* [WORK ITEM]: After locating "Instruction: Click the" in the listing below, copy that line and each one after it exactly, ending with the line that has "You are a GUI".

*** Opening DATA FOR REVIEW ***

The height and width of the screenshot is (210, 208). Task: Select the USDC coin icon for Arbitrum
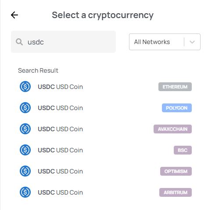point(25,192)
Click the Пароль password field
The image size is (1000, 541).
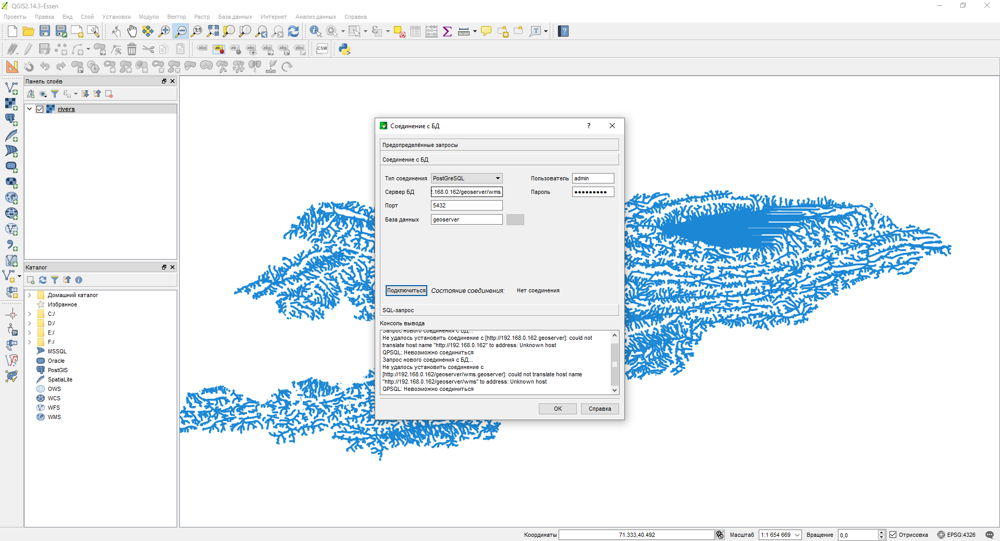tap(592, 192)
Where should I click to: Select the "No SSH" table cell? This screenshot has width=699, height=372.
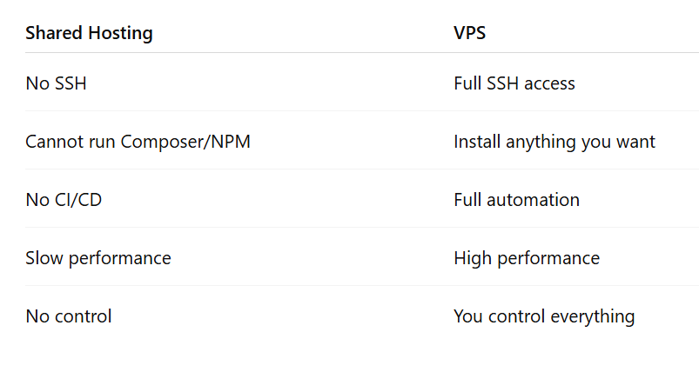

*** Closing DATA FOR REVIEW ***
*** Opening DATA FOR REVIEW ***

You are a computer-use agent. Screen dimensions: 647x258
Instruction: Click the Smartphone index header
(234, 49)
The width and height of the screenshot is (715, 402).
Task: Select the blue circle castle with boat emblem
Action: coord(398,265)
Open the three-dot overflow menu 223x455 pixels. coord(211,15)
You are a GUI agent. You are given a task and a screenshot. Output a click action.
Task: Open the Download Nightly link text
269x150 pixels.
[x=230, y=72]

*** Closing DATA FOR REVIEW ***

* [TASK SOLUTION]:
Instruction: Click the Smartphone index header
(234, 49)
The width and height of the screenshot is (715, 402).
Task: Select the blue circle castle with boat emblem
Action: coord(398,265)
Open the three-dot overflow menu 223x455 pixels. coord(211,15)
You are a GUI agent. You are given a task and a screenshot. Output a click action.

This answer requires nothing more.